Measurement-Consistent Langevin Corrector for Stabilizing Latent Diffusion Inverse Problem Solvers
This addresses instability issues for users of latent diffusion models in inverse problems, though it appears incremental as it builds on existing solvers.
The authors tackled instability in latent diffusion model-based inverse problem solvers by identifying a discrepancy in dynamics and introduced the Measurement-Consistent Langevin Corrector (MCLC) to stabilize them, resulting in more stable and reliable behavior in latent space.

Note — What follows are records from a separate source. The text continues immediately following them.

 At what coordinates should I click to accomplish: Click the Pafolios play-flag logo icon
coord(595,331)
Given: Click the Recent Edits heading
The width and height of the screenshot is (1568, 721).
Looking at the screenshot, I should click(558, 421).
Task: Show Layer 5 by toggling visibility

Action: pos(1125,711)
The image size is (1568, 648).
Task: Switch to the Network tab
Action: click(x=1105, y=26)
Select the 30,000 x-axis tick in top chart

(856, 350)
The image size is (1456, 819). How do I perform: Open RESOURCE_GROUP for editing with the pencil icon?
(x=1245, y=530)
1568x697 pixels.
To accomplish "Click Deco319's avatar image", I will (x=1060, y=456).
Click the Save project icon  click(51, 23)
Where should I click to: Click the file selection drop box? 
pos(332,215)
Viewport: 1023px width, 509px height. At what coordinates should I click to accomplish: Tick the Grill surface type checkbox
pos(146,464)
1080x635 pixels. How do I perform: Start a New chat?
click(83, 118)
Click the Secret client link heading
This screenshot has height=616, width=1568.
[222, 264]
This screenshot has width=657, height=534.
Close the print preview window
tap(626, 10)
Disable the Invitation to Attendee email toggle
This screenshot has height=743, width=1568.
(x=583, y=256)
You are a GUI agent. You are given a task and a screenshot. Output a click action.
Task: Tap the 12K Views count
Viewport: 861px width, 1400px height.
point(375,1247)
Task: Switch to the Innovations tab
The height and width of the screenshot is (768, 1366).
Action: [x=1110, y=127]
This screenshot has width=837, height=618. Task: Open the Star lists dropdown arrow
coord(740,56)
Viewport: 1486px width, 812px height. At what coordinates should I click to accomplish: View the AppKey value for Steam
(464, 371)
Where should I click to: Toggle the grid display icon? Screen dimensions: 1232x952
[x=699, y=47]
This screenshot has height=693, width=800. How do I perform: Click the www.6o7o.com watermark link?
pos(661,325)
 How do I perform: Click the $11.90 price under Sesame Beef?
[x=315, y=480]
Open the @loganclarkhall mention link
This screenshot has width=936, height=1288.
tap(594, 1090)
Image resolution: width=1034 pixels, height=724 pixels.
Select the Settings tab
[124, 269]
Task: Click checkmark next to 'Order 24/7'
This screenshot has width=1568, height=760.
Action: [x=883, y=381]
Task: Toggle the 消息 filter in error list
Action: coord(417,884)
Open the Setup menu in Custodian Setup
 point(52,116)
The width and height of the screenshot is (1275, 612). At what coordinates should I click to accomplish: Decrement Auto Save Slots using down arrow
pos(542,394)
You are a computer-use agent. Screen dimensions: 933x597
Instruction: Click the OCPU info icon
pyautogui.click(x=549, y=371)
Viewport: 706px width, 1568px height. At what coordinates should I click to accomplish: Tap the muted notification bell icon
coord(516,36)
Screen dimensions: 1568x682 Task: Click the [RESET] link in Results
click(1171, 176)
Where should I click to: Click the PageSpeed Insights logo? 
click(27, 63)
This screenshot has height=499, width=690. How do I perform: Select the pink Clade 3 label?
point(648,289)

While latent diffusion models (LDMs) have emerged as powerful priors for inverse problems, existing LDM-based solvers frequently suffer from instability. In this work, we first identify the instability as a discrepancy between the solver dynamics and stable reverse diffusion dynamics learned by the diffusion model, and show that reducing this gap stabilizes the solver. Building on this, we introduce \textit{Measurement-Consistent Langevin Corrector (MCLC)}, a theoretically grounded plug-and-play stabilization module that remedies the LDM-based inverse problem solvers through measurement-consistent Langevin updates. Compared to prior approaches that rely on linear manifold assumptions, which often fail to hold in latent space, MCLC provides a principled stabilization mechanism, leading to more stable and reliable behavior in latent space.